Source items:
BEGIN
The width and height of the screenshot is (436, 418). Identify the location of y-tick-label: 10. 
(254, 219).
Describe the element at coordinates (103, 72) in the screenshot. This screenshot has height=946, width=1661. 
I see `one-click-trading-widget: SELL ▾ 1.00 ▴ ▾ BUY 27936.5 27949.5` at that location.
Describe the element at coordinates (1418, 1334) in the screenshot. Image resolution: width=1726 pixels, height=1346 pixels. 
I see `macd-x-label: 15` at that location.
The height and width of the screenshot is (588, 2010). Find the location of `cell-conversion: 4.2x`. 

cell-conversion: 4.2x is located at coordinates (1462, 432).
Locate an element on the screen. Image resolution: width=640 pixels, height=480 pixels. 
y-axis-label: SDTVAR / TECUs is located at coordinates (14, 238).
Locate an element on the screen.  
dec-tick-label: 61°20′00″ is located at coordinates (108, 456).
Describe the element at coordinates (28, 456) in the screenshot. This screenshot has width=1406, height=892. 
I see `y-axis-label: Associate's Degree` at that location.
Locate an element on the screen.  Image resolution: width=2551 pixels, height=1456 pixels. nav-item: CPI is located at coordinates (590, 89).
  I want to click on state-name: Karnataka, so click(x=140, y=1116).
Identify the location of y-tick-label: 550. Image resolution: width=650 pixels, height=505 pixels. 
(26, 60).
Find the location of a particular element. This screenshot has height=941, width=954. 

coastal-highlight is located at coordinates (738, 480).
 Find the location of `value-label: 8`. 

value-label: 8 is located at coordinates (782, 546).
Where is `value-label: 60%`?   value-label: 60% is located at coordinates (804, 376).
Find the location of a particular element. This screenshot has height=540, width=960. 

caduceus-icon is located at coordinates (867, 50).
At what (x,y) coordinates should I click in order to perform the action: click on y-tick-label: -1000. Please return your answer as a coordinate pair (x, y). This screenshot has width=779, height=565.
END
Return every one of the items above, each line reproduced word for word.

The width and height of the screenshot is (436, 418). Identify the location of y-tick-label: 10. 
(254, 219).
Describe the element at coordinates (103, 72) in the screenshot. This screenshot has height=946, width=1661. 
I see `one-click-trading-widget: SELL ▾ 1.00 ▴ ▾ BUY 27936.5 27949.5` at that location.
Describe the element at coordinates (1418, 1334) in the screenshot. Image resolution: width=1726 pixels, height=1346 pixels. 
I see `macd-x-label: 15` at that location.
The height and width of the screenshot is (588, 2010). Find the location of `cell-conversion: 4.2x`. 

cell-conversion: 4.2x is located at coordinates (1462, 432).
Locate an element on the screen. Image resolution: width=640 pixels, height=480 pixels. 
y-axis-label: SDTVAR / TECUs is located at coordinates (14, 238).
Locate an element on the screen.  
dec-tick-label: 61°20′00″ is located at coordinates (108, 456).
Describe the element at coordinates (28, 456) in the screenshot. This screenshot has width=1406, height=892. 
I see `y-axis-label: Associate's Degree` at that location.
Locate an element on the screen.  Image resolution: width=2551 pixels, height=1456 pixels. nav-item: CPI is located at coordinates (590, 89).
  I want to click on state-name: Karnataka, so click(x=140, y=1116).
Identify the location of y-tick-label: 550. Image resolution: width=650 pixels, height=505 pixels. 
(26, 60).
Find the location of a particular element. This screenshot has height=941, width=954. 

coastal-highlight is located at coordinates (738, 480).
 Find the location of `value-label: 8`. 

value-label: 8 is located at coordinates (782, 546).
Where is `value-label: 60%`?   value-label: 60% is located at coordinates (804, 376).
Find the location of a particular element. This screenshot has height=540, width=960. 

caduceus-icon is located at coordinates (867, 50).
At what (x,y) coordinates should I click in order to perform the action: click on y-tick-label: -1000. Please return your answer as a coordinate pair (x, y). This screenshot has width=779, height=565.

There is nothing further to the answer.